The leading renewable energy equity investors are a diverse set of financial institutions, including asset management giants Amundi, BlackRock and Brookfield, pension funds, infrastructure investment funds, private equity investment firms and diversified financial groups.
“The two pension funds in our list, Canadian pension funds CPPIB and CDPQ, both have significant investment in renewable energy infrastructure across geographies,” says Trivedi.
“We also include a few smaller infrastructure funds such as Cubico Sustainable Investments and Global Infrastructure Partners, because in contrast to many other larger funds, they are aggressively investing in the sector, including in greenfield renewable energy investment, which demonstrates the risk-taking and capacity building of these funds as well as their commitment to climate goals.”
The report also highlighted 10 globally significant renewable energy infrastructure projects.
“Strong risk-adjusted return prospects and stable project cashflows, along with green economic stimulus packages, particularly from Europe, have helped to drive solar energy installation and a $50bn surge in offshore wind power projects,” said Buckley.
“Last year we saw the financing of the two largest renewables projects to date, the 3.6-GW Dogger Bank offshore North Sea wind farm and the 2-GW TAQA Al Dhafrah in the United Arab Emirates.
“These mammoth projects require investment on a staggering scale and we’re seeing global investors racing to deploy capital into the growing opportunities of the energy transition, which will grow into a multi-trillion-dollar annual investment opportunity if the world is to deliver on its climate goals.”
Global investors committed a record $501bn to renewables, energy storage, electric vehicle infrastructure, hydrogen production, heat pumps and other low-carbon assets in 2020, according to BloombergNEF (BNEF) data.
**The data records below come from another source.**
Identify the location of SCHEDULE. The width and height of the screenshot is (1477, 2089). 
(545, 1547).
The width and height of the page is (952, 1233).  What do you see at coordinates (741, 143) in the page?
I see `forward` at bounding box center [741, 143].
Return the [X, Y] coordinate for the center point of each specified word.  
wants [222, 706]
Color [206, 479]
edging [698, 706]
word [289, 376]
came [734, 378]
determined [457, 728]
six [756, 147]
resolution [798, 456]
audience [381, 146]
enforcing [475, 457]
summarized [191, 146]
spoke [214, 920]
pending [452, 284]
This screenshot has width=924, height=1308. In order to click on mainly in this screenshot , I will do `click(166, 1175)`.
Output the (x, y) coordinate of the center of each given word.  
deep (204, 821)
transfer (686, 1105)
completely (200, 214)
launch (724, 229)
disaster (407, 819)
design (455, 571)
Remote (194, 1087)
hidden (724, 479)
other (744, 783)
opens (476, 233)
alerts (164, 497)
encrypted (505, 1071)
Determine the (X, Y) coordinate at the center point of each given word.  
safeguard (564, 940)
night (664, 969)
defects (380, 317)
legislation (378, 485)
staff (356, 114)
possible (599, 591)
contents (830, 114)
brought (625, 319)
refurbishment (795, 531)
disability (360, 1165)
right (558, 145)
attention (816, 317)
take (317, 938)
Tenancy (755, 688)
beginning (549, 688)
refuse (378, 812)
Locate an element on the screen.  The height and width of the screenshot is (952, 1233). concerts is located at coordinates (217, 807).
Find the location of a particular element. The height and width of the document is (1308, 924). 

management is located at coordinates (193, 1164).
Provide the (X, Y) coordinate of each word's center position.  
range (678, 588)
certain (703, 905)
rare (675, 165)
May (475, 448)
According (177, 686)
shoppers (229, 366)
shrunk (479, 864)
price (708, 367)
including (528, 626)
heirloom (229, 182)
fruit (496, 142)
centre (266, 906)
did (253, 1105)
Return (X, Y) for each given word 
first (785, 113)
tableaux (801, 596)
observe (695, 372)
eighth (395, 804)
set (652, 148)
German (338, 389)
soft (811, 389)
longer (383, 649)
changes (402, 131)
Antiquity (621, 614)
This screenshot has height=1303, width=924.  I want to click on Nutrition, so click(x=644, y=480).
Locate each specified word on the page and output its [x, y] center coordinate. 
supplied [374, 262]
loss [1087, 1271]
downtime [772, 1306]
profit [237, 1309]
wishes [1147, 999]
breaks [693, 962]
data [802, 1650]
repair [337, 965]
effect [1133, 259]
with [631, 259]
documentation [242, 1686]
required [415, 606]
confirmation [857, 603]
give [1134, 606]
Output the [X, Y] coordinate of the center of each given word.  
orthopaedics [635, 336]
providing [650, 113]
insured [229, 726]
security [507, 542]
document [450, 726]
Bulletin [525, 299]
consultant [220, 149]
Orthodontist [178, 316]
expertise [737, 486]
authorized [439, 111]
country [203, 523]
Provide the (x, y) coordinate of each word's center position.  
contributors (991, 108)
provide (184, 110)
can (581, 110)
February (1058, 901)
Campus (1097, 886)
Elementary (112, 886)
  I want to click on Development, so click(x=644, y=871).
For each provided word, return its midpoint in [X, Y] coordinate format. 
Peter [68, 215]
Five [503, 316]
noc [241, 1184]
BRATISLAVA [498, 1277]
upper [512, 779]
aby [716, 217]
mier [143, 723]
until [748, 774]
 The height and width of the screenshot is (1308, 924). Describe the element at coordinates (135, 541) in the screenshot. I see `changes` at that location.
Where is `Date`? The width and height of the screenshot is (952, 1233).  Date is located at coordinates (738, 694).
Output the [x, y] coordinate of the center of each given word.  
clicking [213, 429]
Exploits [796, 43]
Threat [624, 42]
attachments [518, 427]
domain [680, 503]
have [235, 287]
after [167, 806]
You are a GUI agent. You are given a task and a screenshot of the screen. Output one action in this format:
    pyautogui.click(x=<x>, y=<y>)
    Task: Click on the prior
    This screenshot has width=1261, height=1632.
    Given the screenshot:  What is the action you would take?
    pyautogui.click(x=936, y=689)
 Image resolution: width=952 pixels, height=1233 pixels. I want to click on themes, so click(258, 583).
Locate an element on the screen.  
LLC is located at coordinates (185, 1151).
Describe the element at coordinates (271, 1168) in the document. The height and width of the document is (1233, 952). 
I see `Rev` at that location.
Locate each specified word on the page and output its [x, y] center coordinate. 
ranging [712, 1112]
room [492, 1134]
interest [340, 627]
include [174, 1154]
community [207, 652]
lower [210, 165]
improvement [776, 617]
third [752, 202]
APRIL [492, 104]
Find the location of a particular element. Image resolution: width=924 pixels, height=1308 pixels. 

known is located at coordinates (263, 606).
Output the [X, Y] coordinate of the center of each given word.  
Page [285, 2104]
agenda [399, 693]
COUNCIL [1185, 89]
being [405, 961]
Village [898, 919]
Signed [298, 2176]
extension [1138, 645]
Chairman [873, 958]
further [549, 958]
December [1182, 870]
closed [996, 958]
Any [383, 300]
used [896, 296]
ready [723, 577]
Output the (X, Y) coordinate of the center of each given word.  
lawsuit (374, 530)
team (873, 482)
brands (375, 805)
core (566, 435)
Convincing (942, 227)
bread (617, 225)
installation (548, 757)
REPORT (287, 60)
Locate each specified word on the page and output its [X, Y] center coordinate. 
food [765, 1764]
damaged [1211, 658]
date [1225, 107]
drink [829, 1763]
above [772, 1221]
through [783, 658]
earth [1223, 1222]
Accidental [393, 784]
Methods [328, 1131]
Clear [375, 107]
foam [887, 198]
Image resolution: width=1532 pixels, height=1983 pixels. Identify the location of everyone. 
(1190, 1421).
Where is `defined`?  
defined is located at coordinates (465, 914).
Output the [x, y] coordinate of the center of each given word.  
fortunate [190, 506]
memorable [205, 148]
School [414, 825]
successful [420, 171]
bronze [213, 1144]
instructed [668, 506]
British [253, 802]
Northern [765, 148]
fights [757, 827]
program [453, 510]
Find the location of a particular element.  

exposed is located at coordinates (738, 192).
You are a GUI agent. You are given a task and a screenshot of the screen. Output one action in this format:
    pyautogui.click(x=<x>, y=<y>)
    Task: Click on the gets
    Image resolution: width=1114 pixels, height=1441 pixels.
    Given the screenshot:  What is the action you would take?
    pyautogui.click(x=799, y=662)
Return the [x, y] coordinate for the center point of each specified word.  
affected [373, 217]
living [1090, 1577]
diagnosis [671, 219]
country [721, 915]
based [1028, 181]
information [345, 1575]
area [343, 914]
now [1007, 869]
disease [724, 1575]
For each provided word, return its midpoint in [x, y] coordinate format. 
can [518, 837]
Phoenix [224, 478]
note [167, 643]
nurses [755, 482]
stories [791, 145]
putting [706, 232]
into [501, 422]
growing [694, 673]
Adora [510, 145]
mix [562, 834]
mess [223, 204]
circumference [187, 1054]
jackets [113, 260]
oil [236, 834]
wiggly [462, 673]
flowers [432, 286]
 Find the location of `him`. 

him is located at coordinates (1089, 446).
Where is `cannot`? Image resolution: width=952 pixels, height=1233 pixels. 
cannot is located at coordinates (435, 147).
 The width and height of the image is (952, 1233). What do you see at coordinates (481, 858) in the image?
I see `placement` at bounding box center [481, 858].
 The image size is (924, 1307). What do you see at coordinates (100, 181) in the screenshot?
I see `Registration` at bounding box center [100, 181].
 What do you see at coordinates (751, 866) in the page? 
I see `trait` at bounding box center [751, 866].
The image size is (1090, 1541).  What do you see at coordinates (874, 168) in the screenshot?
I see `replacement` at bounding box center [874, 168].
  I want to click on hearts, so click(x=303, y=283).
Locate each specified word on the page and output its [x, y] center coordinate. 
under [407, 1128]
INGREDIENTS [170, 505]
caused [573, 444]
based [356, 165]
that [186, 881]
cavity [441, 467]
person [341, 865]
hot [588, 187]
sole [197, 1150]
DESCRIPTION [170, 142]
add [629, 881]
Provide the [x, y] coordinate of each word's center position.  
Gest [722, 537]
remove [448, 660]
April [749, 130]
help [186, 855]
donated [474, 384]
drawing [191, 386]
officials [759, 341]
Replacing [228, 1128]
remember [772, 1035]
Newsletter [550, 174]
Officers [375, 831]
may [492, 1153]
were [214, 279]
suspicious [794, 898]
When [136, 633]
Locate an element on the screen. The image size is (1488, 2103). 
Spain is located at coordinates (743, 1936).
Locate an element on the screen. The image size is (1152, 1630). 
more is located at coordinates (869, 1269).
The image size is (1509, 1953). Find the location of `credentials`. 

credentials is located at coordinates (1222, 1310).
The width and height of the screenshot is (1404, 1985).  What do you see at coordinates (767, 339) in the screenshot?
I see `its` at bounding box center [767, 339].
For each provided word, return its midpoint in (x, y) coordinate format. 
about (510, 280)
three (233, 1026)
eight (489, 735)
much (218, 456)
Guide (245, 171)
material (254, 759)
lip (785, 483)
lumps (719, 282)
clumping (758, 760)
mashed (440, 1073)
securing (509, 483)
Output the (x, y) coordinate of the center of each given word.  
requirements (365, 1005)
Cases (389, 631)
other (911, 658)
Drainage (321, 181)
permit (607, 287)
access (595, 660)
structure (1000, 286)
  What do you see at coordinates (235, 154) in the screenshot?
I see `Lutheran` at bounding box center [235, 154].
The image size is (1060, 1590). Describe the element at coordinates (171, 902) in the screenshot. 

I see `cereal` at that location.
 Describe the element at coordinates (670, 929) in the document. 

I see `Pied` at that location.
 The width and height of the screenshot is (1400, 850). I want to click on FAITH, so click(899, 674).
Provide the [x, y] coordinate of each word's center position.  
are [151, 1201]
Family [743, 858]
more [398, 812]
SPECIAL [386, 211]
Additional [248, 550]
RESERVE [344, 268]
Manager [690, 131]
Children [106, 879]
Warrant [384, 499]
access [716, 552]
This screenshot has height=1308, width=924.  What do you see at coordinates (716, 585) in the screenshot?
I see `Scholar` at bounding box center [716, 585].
This was a 9% increase on the previous year and the first time that annual energy transition investment passed the half a trillion-dollar mark.
Annual investment in renewable infrastructure in 2020 increased 2% to $303bn, or 60% of total investment in low-carbon energy transition assets last year, BNEF found. The electric transport and allied charging infrastructure sector received the second biggest portion of investment in 2020, at $139bn (28% higher than in 2019).